Effective as if included in the section of the SECURE Act to which the amendment relates.
Sec. 501. Provisions relating to plan amendments
Current law generally requires plan amendments to reflect legal changes to be made by the tax filing deadline for the employer’s taxable year in which the change in law occurs (including extensions). Many governmental plans have provisions that provide that, in general, accrued benefits cannot be reduced by a plan amendment (the “anti-cut-back rule”). Individually designed plans have the Required Amendment List that provides some additional time for amendments. The legislation would allow plan amendments made pursuant to this bill to be made by the end of the 2023 plan year (2025 plan year in the case of governmental plans) as long as the plan operates in accordance with such amendments as of the effective date of a bill requirement or amendment. If a plan operates as such and meets the amendment timeline and requirements of this bill, then the plan will be treated as being operated in accordance with its terms, and the amendment will not violate the anti-cutback rule (unless so designated by the Secretary). The legislation would extend the plan amendment deadlines under the SECURE Act and the CARES Act to these new dates. Effective upon enactment.

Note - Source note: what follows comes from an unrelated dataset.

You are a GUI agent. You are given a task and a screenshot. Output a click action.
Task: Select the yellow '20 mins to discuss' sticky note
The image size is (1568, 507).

Sec. 602. Hardship withdrawal rules for 403(b) plans
Prior to the Bipartisan Budget Act of 2018 (BBA), the hardship rules for 401(k) plans and 403(b) plans were generally the same. The BBA created some differences, primarily allowing 401(k) plans to make hardship distributions from more contribution sources, such as qualified nonelective contributions (QNECs), and earnings on elective deferrals instead of just from employee deferrals. This provision would conform the hardship distribution rules for Section 403(b) plans to those of Section 401(k) plans. Therefore, a 403(b) plan would be able to distribute QNECs, qualified matching contributions, and earnings on any of these contributions (including elective deferrals). Effective for plan years beginning after December 31, 2021.
Sec. 603. Elective deferrals generally limited to regular contribution limit
Section 401(k), 403(b), and governmental 457(b) plans may permit employees to make catch-up contributions (if age 50 or older), subject to certain limitations. The legislation would require 401(a), 403(b) or 457(b) plans that have catch-up contributions to be designated as Roth contributions. Effective for taxable years beginning after December 31, 2021.
Sec. 604. Optional treatment of employer matching contributions as Roth contributions
Current law does not permit employer matching contributions to be made on a Roth basis. The legislation would allow 401(a), 403(b) or 457(b) plans to permit employees to designate matching contributions as Roth contributions. Matching contributions designated as Roth contributions are not excludable from income. Effective for contributions made after enactment.